#### Data listing ####
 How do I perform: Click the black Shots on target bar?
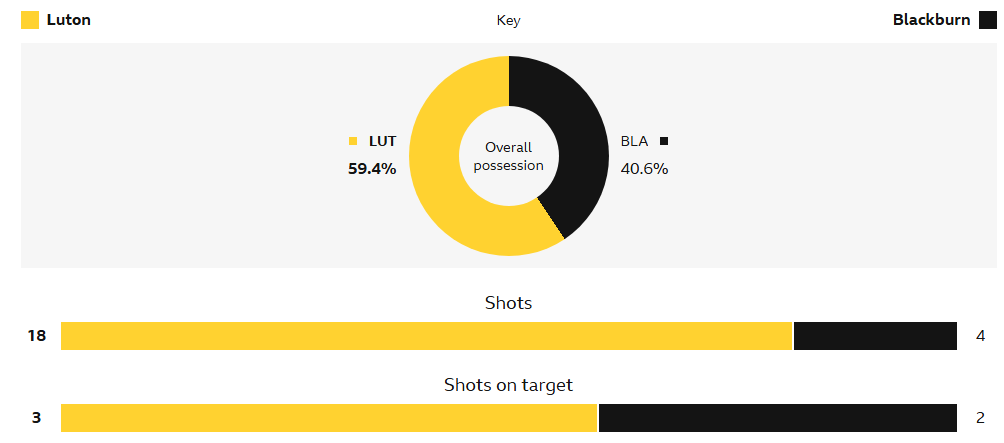(x=778, y=418)
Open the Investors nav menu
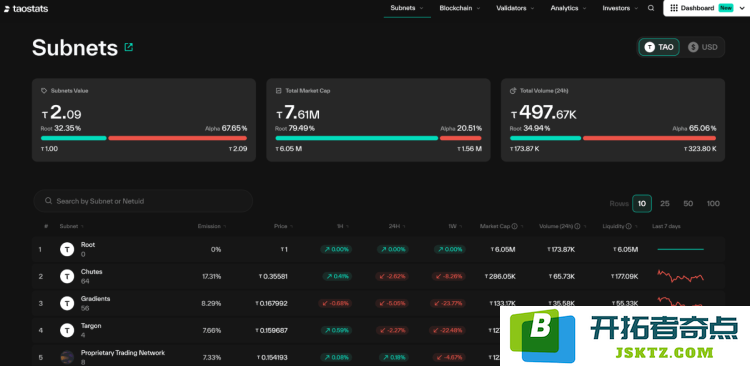The width and height of the screenshot is (750, 366). [x=620, y=8]
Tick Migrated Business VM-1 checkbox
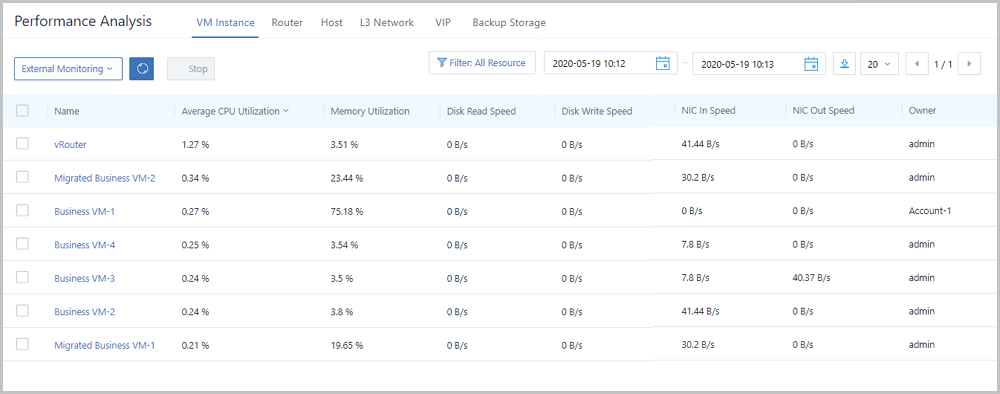The height and width of the screenshot is (394, 1000). [x=22, y=344]
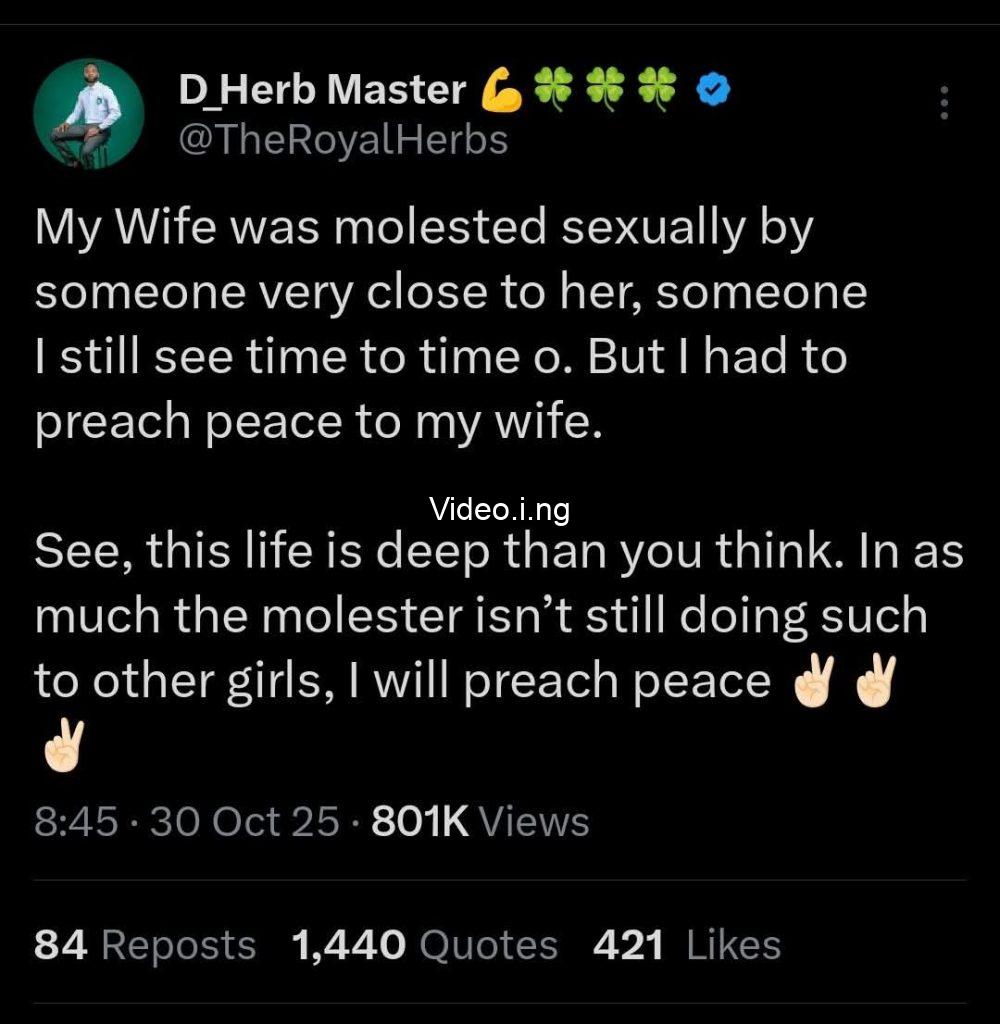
####
Work instruction:
Transcribe every entry exactly. Leave out the pictures.

Solution to this problem:
 How do I perform: Click the black Shots on target bar?
(x=778, y=418)
Open the Investors nav menu
The width and height of the screenshot is (750, 366). [x=620, y=8]
Tick Migrated Business VM-1 checkbox
The height and width of the screenshot is (394, 1000). [x=22, y=344]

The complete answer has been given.